LE JOURNAL DU THEÂTRE : Jacques Rebotier : suractif malgré lui

Jacques Rebotier compositeur et poète est aussi un homme de théâtre à part entière, à la fois auteur dramatique et metteur en scène. Pour découvrir quelques échantillons de son œuvre, on peut actuellement aller au Théâtre de la Bastille ou aux Amandiers de Nanterre. Rencontre avec un artiste complet et surprenant.

 

Cet homme est fou ! En tout cas, Jacques Rebotier, petit homme au regard intense, n’a pas le cerveau de tout le monde. Il est poète et compositeur : à Notre-Dame-de-Pontoise, le 25 avril, on va jouer son Requiem et l’Orchestre symphonique de Radio-France attend sa prochaine œuvre. Pourtant, c’est l’auteur-metteur en scène que nous rencontrons à la Bastille, au moment où il dirige les répétitions de Réponse à la question précédente et quelques semaines avant la reprise de son autre pièce Vengeance tardive, créée au théâtre national de Strasbourg et accueillie à Nanterre.

 

Réponse à la question précédente est, précisément, une histoire de cerveau, Marie Pillet, Vincent Ozanon, Virginie Rochetti et Emmanuelle Zoll jouent ce délire qui se « déroule successivement dans une boîte de crâne, un boîte de scène et la boîte de l’univers ». On avait déjà vu la pièce à l’Athénée, en 1993. Il s’agit, cette fois, d’une nouvelle mise en scène.

Comment Rebotier compositeur et poète est-il passé au théâtre ? En disant ses textes et « en prenant en compte les gestes des musiciens au moment d’interpréter ses œuvres ». Après quelques tentatives discrètes, il présente l’un de ses essais dramatiques à l’Athénée. Aussitôt, le directeur du théâtre, Patrice Martinent, le programme plusieurs semaines. Il a bien fait d’abandonner son métier d’inspecteur de la musique, au ministère de la Culture !

« Je travaille sur une même matière qui change de forme, dit-il. Et changer de forme me repose de la forme précédente ». Son modèle pourrait être Guillaume de Machaut, poète et musicien du XIV siècle, qui passait sans cesse du verbe à la musique. Il mélange les jeux des mots avec les jeux des sons. Dans ses mises en scène (il a aussi monté l’an dernier Éloge de l’ombre, de Tanizaki, avec Dominique Reymond, à Nanterre), il se passionne pour le rythme. « La gestion du tempos, c’est l’essentiel pour la dramaturgie et la direction d’acteurs », affirme-t-il, en désaccord avec tous ceux qui laissent le temps filer.

* _Problèmes à résoudre_:
1 - Extrayez de l'article sur Jacques Rebotier le passage qui commence aux mots « Jacques Rebotier compositeur » et s'arrête après les mots « accueillie à Nanterre. ».
2 - Les affirmations suivantes sont-elles conformes à l'article sur Jacques Rebotier ? Répondez par oui ou par non à chacune, en citant les mots de l'article qui permettent de trancher.
(a) La pièce Réponse à la question précédente avait déjà été vue à l'Athénée en 1993.
(b) Vengeance tardive a été créée au Théâtre de la Bastille.
(c) Jacques Rebotier a exercé le métier d'inspecteur de la musique au ministère de la Culture.
3 - D'après l'article sur Jacques Rebotier, pourquoi celui-ci passe-t-il d'une forme à une autre dans son travail ? Répondez en une à trois phrases.

* _Données présentées_:
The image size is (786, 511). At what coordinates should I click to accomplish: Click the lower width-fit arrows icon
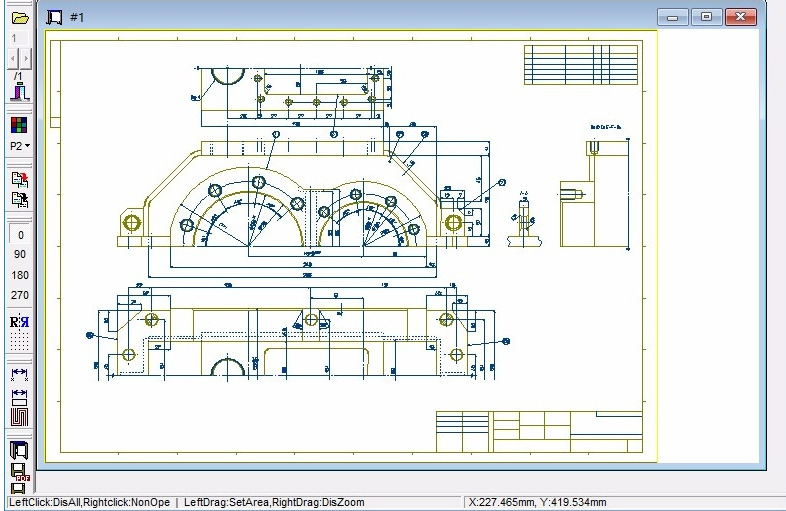(x=19, y=396)
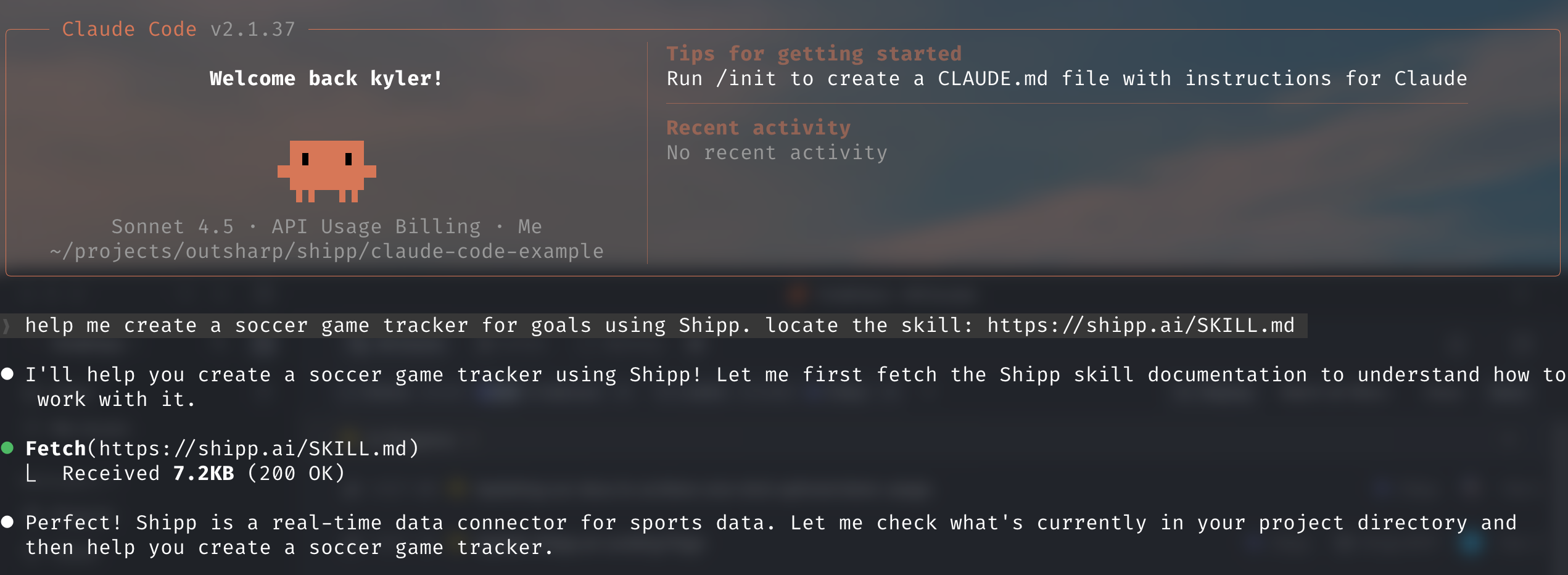Click the result branch marker before "Received"

click(x=31, y=474)
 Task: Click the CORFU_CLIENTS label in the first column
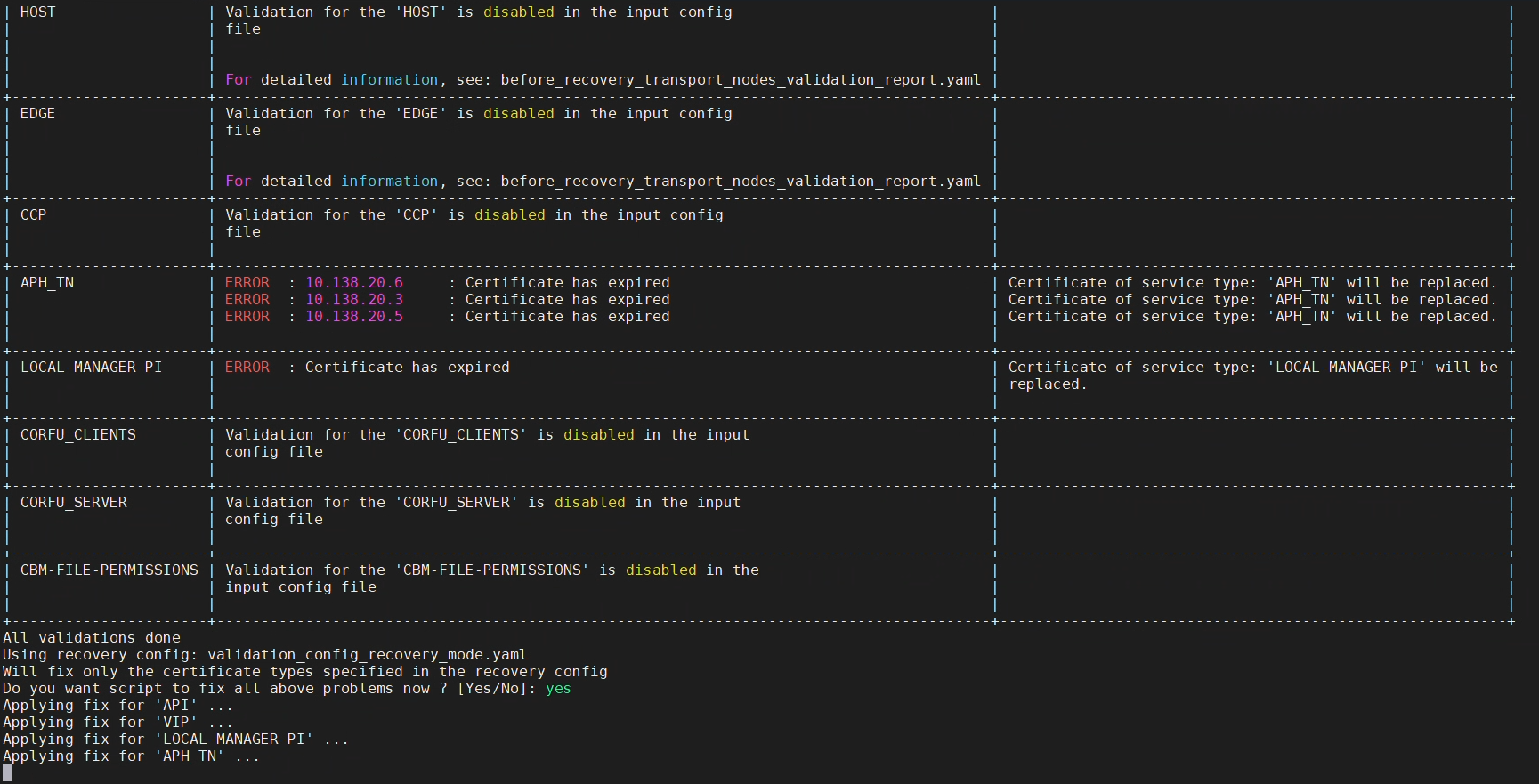78,435
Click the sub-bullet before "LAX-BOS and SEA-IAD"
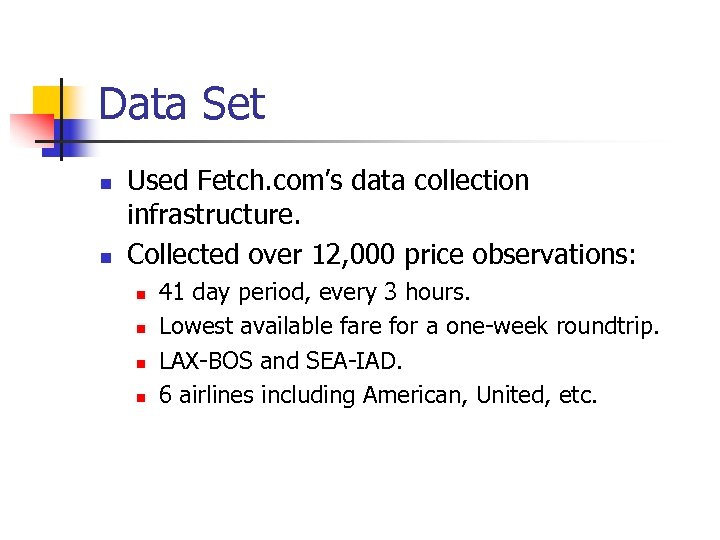This screenshot has width=720, height=540. (141, 363)
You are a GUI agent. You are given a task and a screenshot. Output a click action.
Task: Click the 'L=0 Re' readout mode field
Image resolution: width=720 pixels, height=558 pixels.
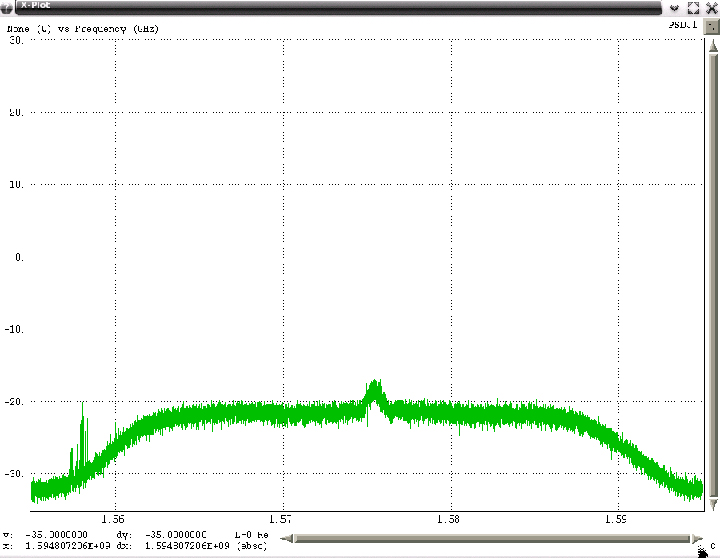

* _Réponses par tâche_:
1 -
Jacques Rebotier compositeur et poète est aussi un homme de théâtre à part entière, à la fois auteur dramatique et metteur en scène. Pour découvrir quelques échantillons de son œuvre, on peut actuellement aller au Théâtre de la Bastille ou aux Amandiers de Nanterre. Rencontre avec un artiste complet et surprenant.

 

Cet homme est fou ! En tout cas, Jacques Rebotier, petit homme au regard intense, n’a pas le cerveau de tout le monde. Il est poète et compositeur : à Notre-Dame-de-Pontoise, le 25 avril, on va jouer son Requiem et l’Orchestre symphonique de Radio-France attend sa prochaine œuvre. Pourtant, c’est l’auteur-metteur en scène que nous rencontrons à la Bastille, au moment où il dirige les répétitions de Réponse à la question précédente et quelques semaines avant la reprise de son autre pièce Vengeance tardive, créée au théâtre national de Strasbourg et accueillie à Nanterre.

2 -
(a) Oui : « On avait déjà vu la pièce à l’Athénée, en 1993. »
(b) Non : « créée au théâtre national de Strasbourg et accueillie à Nanterre ».
(c) Oui : « Il a bien fait d’abandonner son métier d’inspecteur de la musique, au ministère de la Culture ! »

3 - Il travaille sur une même matière qui change de forme. Changer de forme le repose de la forme précédente.